A veces aquellos pequeños le echaban la pelota cuando jugaban al fútbol gritándole desde lejos: «¡Profe, chútanos una falta!». Ella negaba con el dedo y se la devolvía sonriendo con aquella sonrisa sincera capaz de acariciar el alma.

Sin duda su trabajo fue su vida y su vida, su vocación. «Fuiste una mujer afortunada», se decía a si misma. Y lo comprobaba cada vez que sus alumnos la llamaban semanalmente, aunque solo fuese para preguntarle como estaba.
Muchos de ellos ejercían ahora como abogados, otros eran médicos, algún que otro dentista y varios de ellos profesores. Y sentía que la satisfacción de haberles aportado un granito de arena para que construyesen su propio reloj, era el mejor pago que había podido recibir.

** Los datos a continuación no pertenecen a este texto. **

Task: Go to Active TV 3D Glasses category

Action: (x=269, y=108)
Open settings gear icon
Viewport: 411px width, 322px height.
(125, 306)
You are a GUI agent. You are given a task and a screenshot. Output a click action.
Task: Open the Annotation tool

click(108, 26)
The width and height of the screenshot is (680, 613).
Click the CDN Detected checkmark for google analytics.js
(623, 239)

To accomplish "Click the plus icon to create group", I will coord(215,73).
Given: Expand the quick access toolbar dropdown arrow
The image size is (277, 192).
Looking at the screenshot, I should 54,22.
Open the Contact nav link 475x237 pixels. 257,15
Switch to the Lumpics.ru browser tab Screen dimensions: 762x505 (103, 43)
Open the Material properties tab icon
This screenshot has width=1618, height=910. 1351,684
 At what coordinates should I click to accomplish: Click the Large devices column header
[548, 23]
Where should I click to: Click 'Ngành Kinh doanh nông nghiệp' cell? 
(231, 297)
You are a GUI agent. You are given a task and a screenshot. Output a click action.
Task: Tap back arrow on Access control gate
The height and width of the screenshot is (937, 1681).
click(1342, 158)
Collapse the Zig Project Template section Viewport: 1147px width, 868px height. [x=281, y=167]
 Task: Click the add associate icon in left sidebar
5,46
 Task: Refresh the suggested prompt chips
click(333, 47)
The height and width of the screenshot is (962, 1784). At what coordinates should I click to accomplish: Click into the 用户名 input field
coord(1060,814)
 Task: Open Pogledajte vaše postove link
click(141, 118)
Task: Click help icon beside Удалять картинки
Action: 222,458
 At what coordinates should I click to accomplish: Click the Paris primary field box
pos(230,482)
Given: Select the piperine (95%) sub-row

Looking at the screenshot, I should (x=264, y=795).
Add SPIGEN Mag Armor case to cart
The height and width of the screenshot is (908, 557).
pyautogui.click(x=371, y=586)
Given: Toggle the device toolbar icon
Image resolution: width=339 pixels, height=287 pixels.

Ahora la vida llegaba a su fin. Así lo presentía. Y se emocionaba cada vez que a su corazón se le permitía traspasar las fronteras de la memoria y pasear, saludando a sus recuerdos, por el bulevar de su vida.
Con el pelo cano, la barbilla reposando sobre el pecho y aquella mirada nostálgica y brumosa, sostenía el cansancio de unos ojos perdidos en los océanos de su juventud mientras la ciudad se extendía ante ella como un manto gris trufado de sentimientos. 
Sumida en esos pensamientos y en completa soledad, María dejaba que las hirvientes lágrimas recorriesen su ajado rostro, rota por el dolor que le provocaba saber que sus propios hijos se acordaban menos de ella, de lo que lo hacían sus queridos alumnos. 

El cielo la contemplaba sentada junto a la ventana, serena y nostálgica, mientras las gotas de una lluvia que se había convertido en la incólume compañera de sus recuerdos, descendían juguetonas por el cristal reflejándose en unas lágrimas que arrastraban, en su purificador camino, los pasajes de toda una vida.
Y así llegaba la señorita María al final de su trayecto, sintiendo como se acercaba lentamente el momento en que sonase la campana, su propia campana, aquella que le enseñaría el camino de vuelta, hacia una nueva aula.